The government considered a bank guarantee lasting just six months from September 2008 but extended this to two years following lobbying by AIB and Bank of Ireland (B of I) on the night the decision was made , former attorney general Paul Gallagher told the Oireachtas banking inquiry today.
“The Taoiseach (Brian Cowen)and the minister (for finance Brian Lenihan) very carefully considered the option of providing a much shorter guarantee,” he said. “They specifically considered the possibility of providing for the termination of the guarantee by giving six months notice.
“The banks, however, made clear their belief that anything short of a two-year guarantee would not have the desired effect.”
Mr Gallagher said the government also considered deferring this crucial policy decision until after a meeting of the European Central Bank (ECB) on October 1st 2008 but the situation was deemed to be so grave on the night of the guarantee on September 29th that it chose to press ahead.
“(Central Bank) governor (John) Hurley and the Financial Regulator made it clear that this was not an option and that decisive action needed to be taken immediately,” he said.
“The liquidity problem was not only real but enormous and if not addressed would, in their view, have devastating consequences for the economy.”
He said ex-governor Hurley had warned that the Irish economy could be set back by 25 years if decisive action was not taken on the night.
Mr Gallagher said AIB and B of I had wanted Anglo Irish Bank and Irish Nationwide Building Society to be nationalised on the night of the guarantee.
The former AG said B of I also favoured the inclusion of dated subordinated debt in the guarantee but concern was expressed about this by Mr Hurley and officials of the department of finance.
‘Stood alone’
Mr Gallagher was AG from 2007 to 2011. He said that two and a half years of this period involved an “unprecedented financial and economic crisis”.
“A defining feature was that Ireland truly stood alone throughout this period,” he added.
He said that while there was “sympathy and goodwill” within the EU for Ireland’s difficulties at the time, the country “had to rely on its own resources to find a solution to the crisis”.
His “abiding memory” of the period from late 2008 was of the “sense of Ireland’s isolation”. It was required to save the Irish banks by using “our own resources”.
His appearance at the committee was facilitated by the Government’s decision to waive legal privilege.
Mr Gallagher said he wrote to Mr Lenihan to state that he could include a provision to burn bondholders but this was “forbidden” by the Troika.

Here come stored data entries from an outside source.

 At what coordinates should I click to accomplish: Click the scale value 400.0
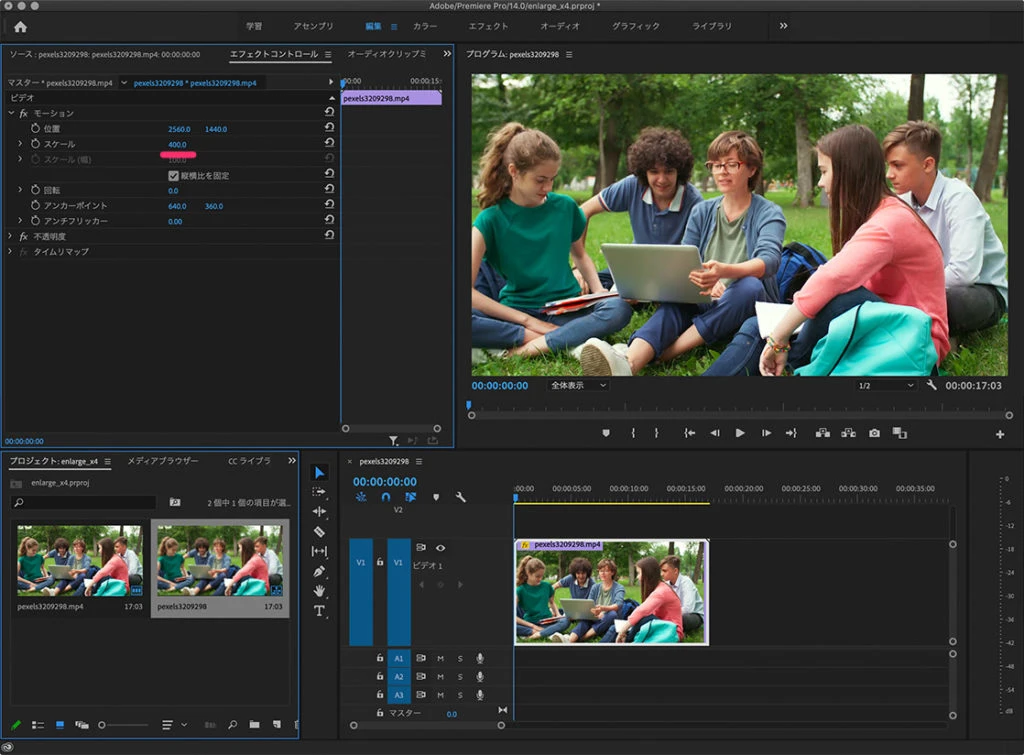tap(177, 145)
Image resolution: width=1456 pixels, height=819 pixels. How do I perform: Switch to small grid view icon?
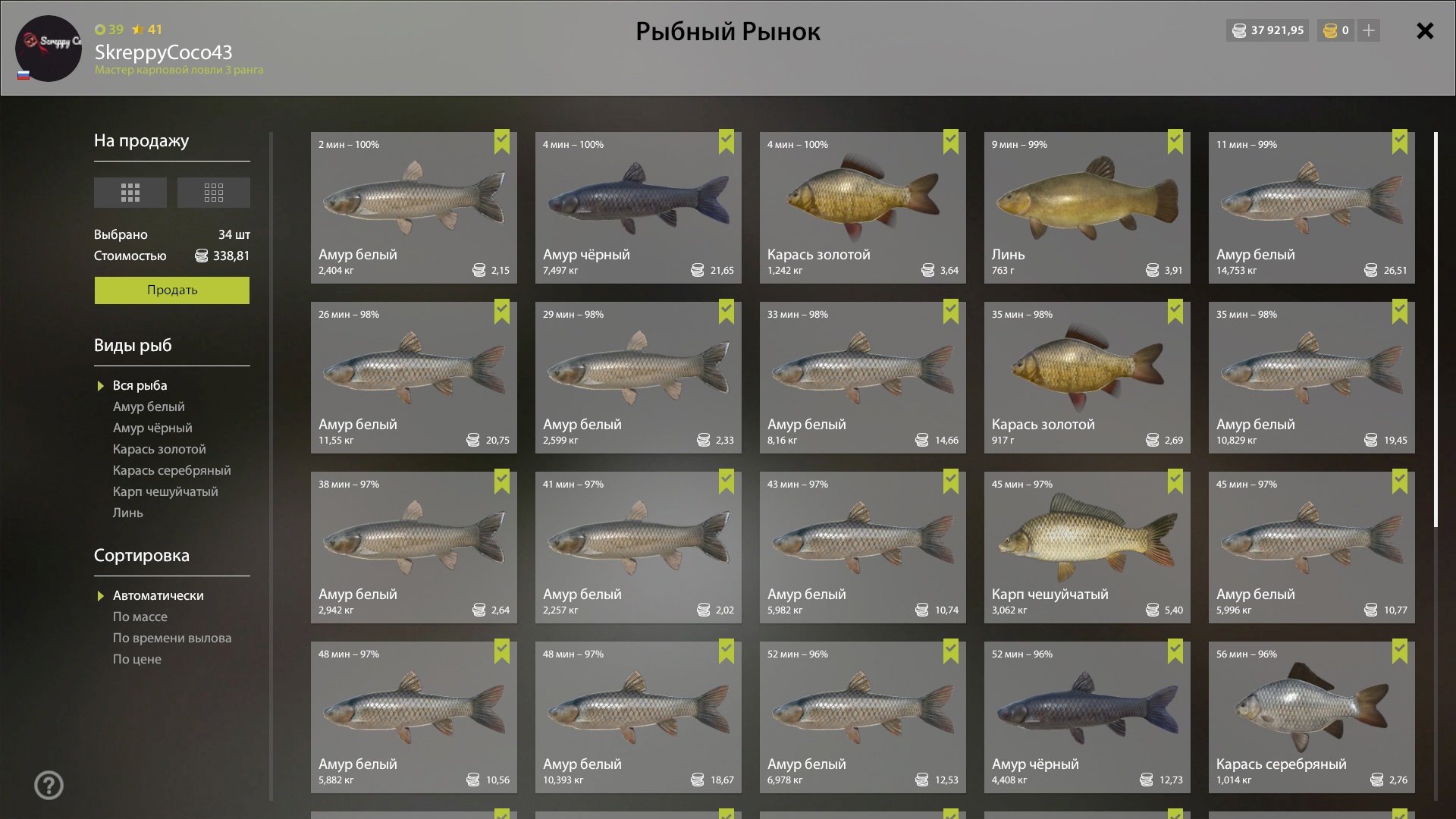pyautogui.click(x=213, y=193)
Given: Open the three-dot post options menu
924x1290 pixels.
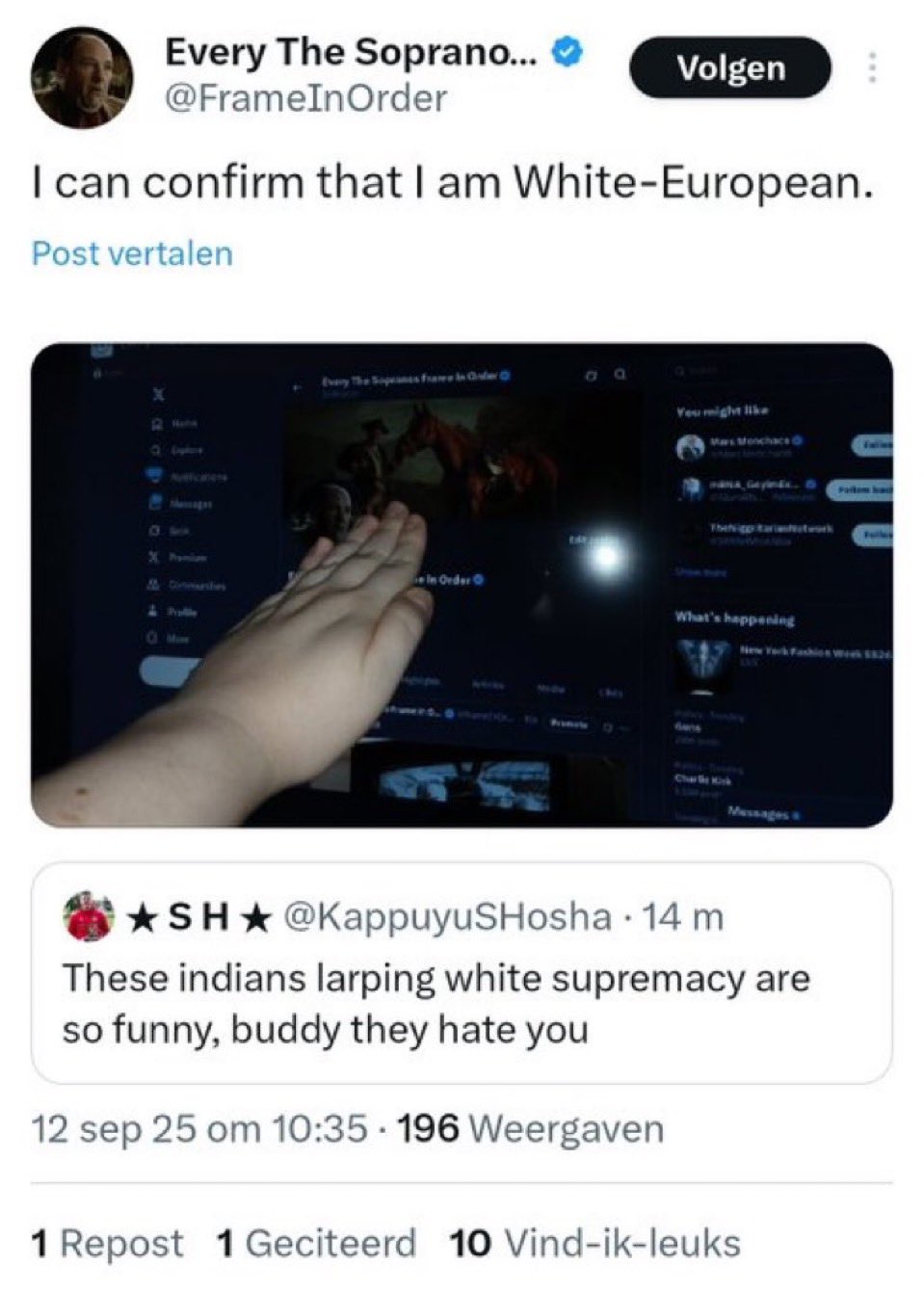Looking at the screenshot, I should pos(871,67).
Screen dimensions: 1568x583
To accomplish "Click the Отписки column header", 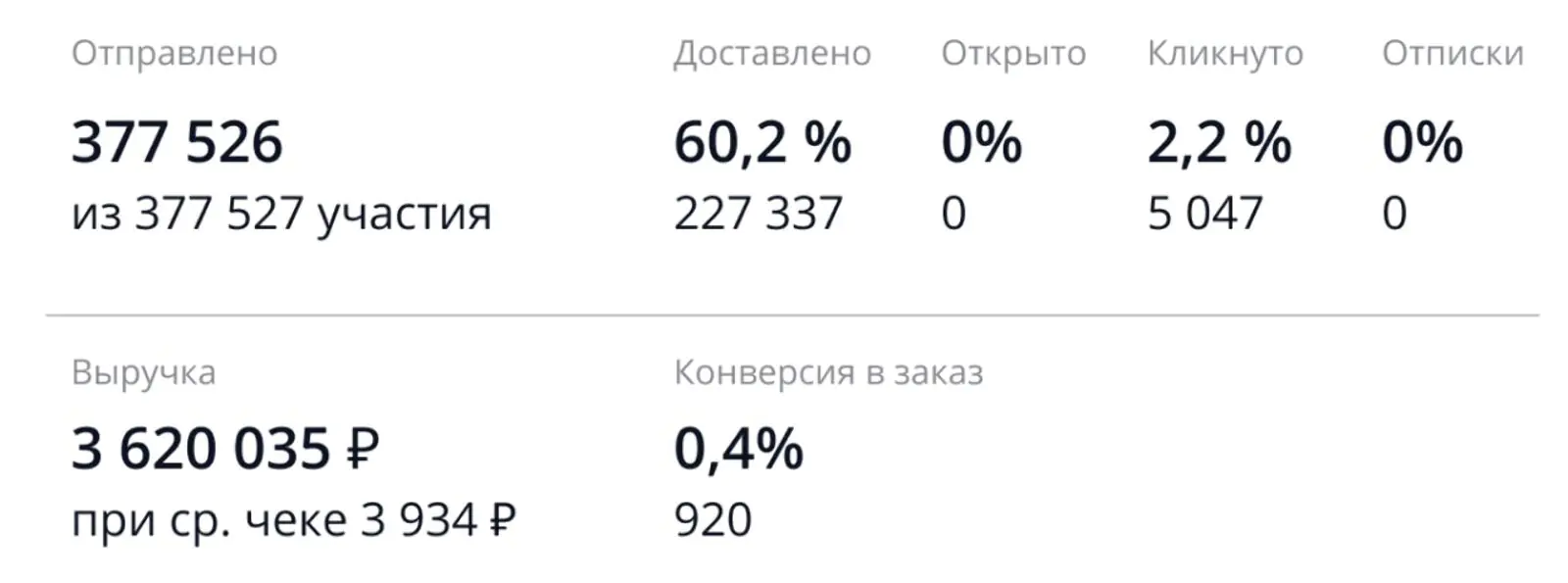I will (1452, 54).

Deposit holders would have been protected in this legislation, he said.
He said the austerity that flowed from the decisions of late 2008 were a “terrible and unfortunate consequence” and you could only be “horrified by that occurring”.

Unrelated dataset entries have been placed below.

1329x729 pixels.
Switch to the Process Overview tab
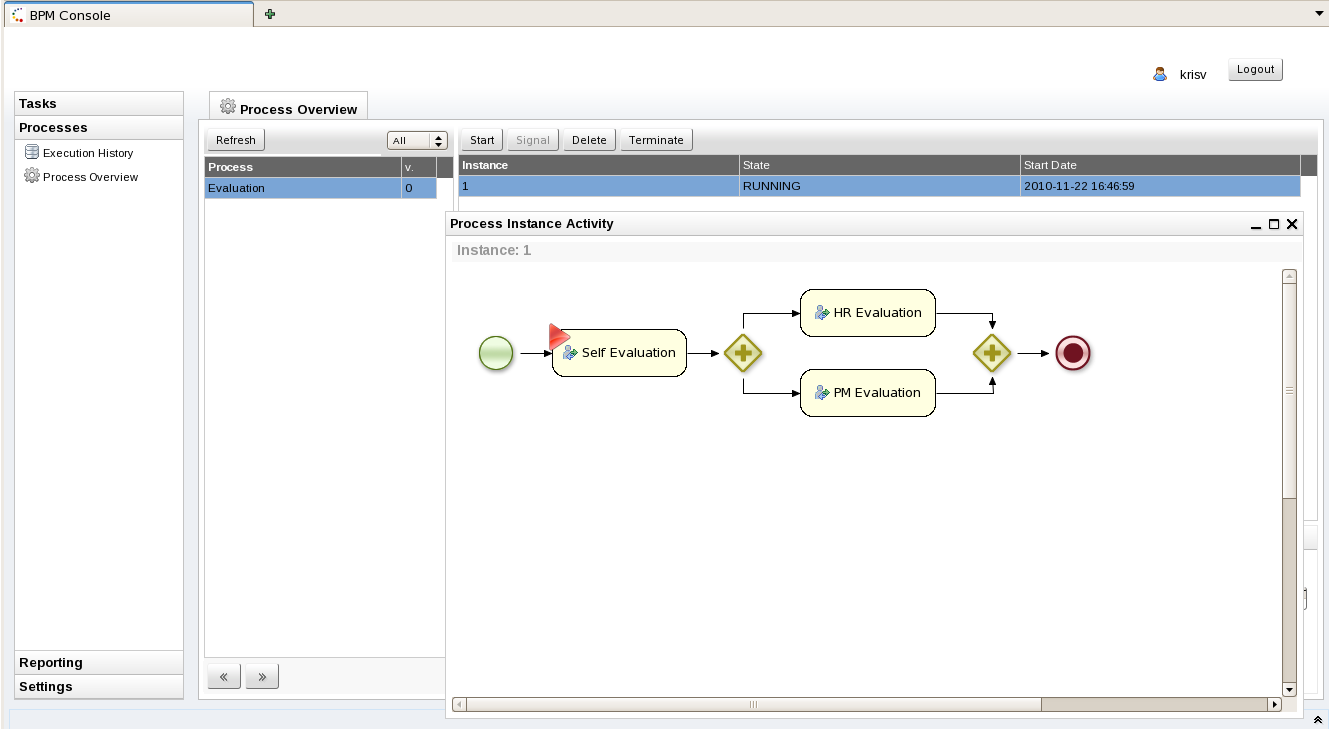pyautogui.click(x=288, y=108)
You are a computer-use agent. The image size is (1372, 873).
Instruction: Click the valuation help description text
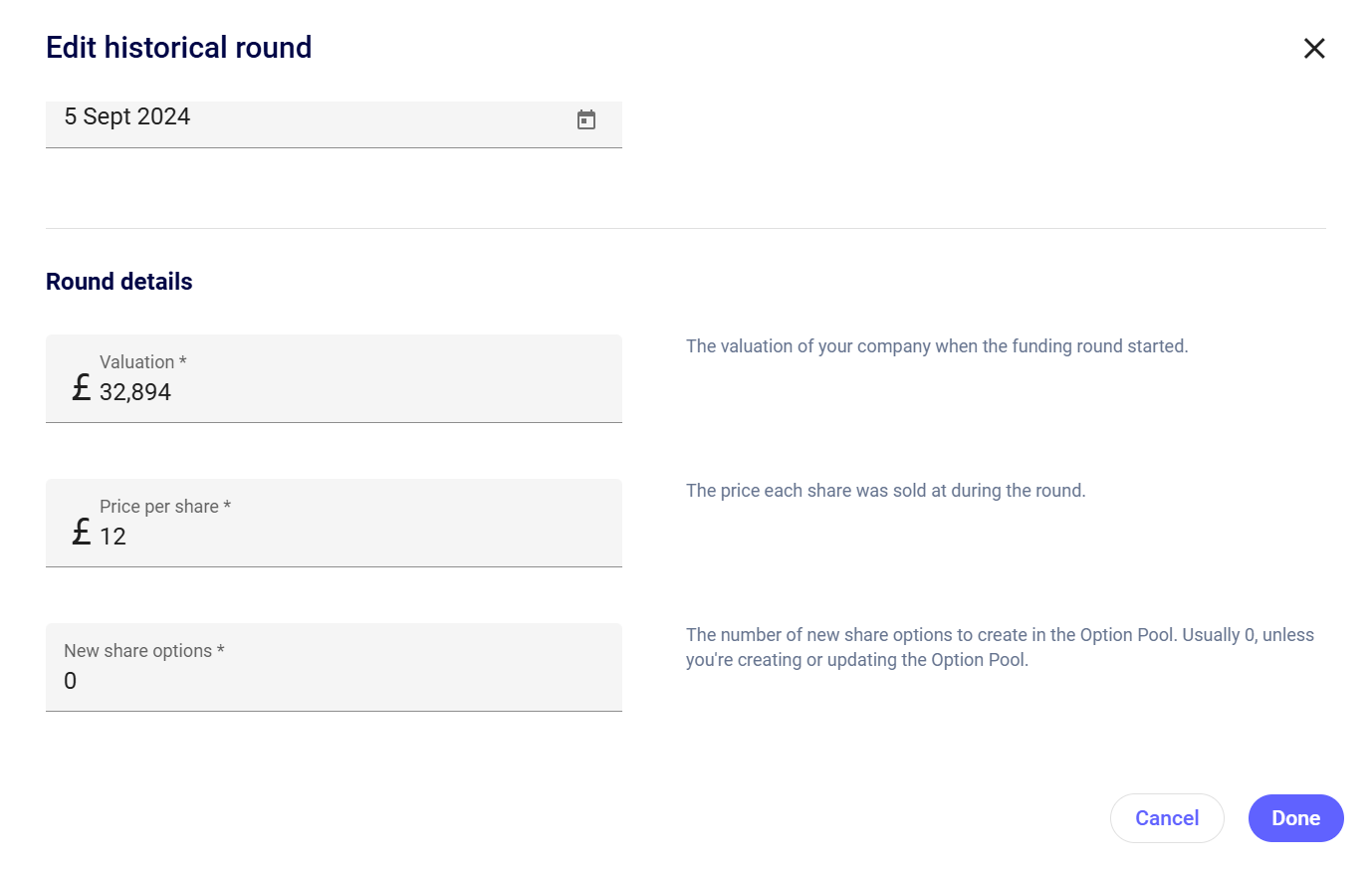point(936,346)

But he said the government’s motivation at the time was about “saving the financial system” for the benefit of economy.
Mr Gallagher said that from November 2007, a number of measures were considered by the department of finance to deal with a possible financial crisis.

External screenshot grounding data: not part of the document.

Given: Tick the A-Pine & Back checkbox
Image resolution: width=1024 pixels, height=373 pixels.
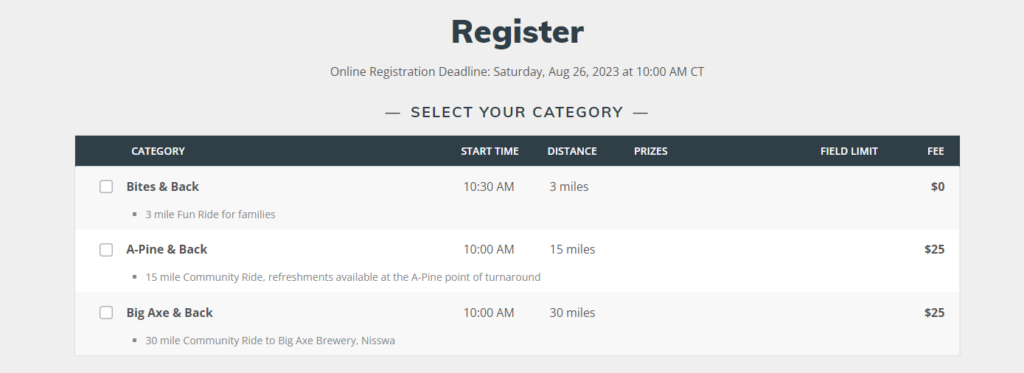Looking at the screenshot, I should click(x=106, y=250).
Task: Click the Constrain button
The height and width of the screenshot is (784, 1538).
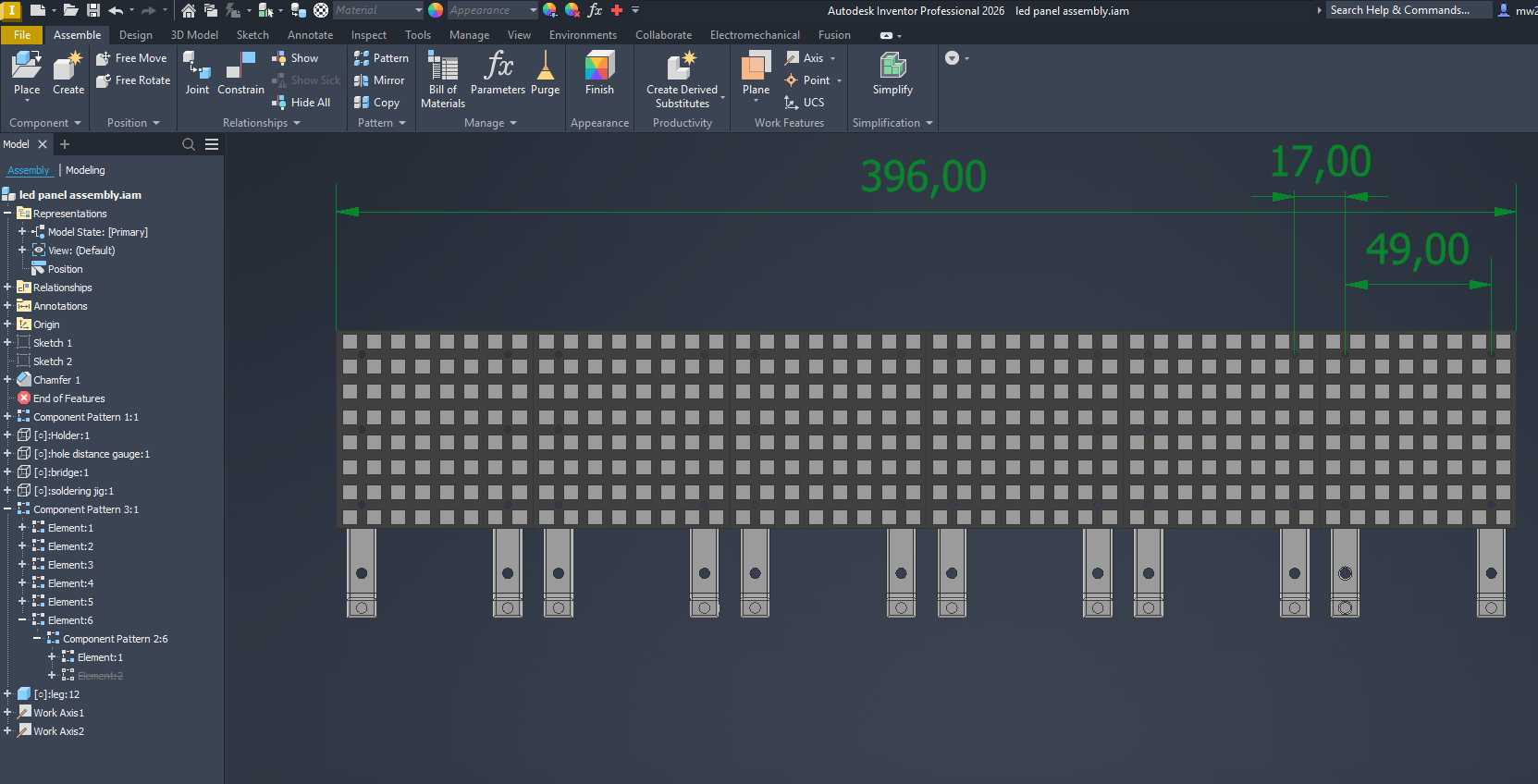Action: 240,73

These included the possibility of nationalisation of a failing institution and a “private sector solution” so that the taxpayer would not be at risk.
‘Obstacle’
Mr Gallagher rejected the suggestion that he was not independent during his time as AG to the Fianna Fail-Green Party government.
In a book about the Green Party’s time in government from 2007 to 2011, former senator Dan Boyle described Mr Gallagher as an “obstacle” at cabinet level.
“I’m certain that I was not so viewed,” Mr Gallagher said in response to a question from Fine Gael’s John Paul Phelan on the remarks.
Mr Gallagher said he took the “gravest exception” to this remark and he had been assured by former Green ministers John Gormley and Eamon Ryan that this was not their view of him.
“I prided above all else my independence,” he said. “I had no political connection and have no political connection. I was never a member of a party and I never knew what constituency a member of the government was from.”
Mr Gallagher also revealed that “very considerable pressure” was placed on Ireland during the bailout negotiations in late 2010 by other euro zone countries to raise the 12.5 per cent corporate tax rate.
He said the view of the government was that to raise the corporate tax rate would have undermined the chances of an economic recovery.
“We were absolutely entitled to maintain it under the treaty. They couldn’t affect it but people saw (the bailout talks) as an opportunity (to change the tax rate).”
Mr Gallagher also praised the late minister for finance Brian Lenihan for his determination to push through the necessary legislation around the Troika bailout for in spite of his battle with cancer at the time.
Mr Gallagher detailed a meeting in the Merrion Hotel on December 23rd 2010.
“Here was a man under the stress and the clear knowledge of what the future had for him and there was only one thing that concerned him and that was making sure that the legislation that was required to meet the bailout obligations was enacted before the government fell,” he said.
“That was the only thing that was on his mind. Subsequent to that, I wrote to the taoiseach and copied it to the cabinet and asked that I get every assistance from all of the departments to prepare for the incoming government the legislation that was required.”
Mr Lenihan died in June 2011 aged 52 after a battle with pancreatic cancer.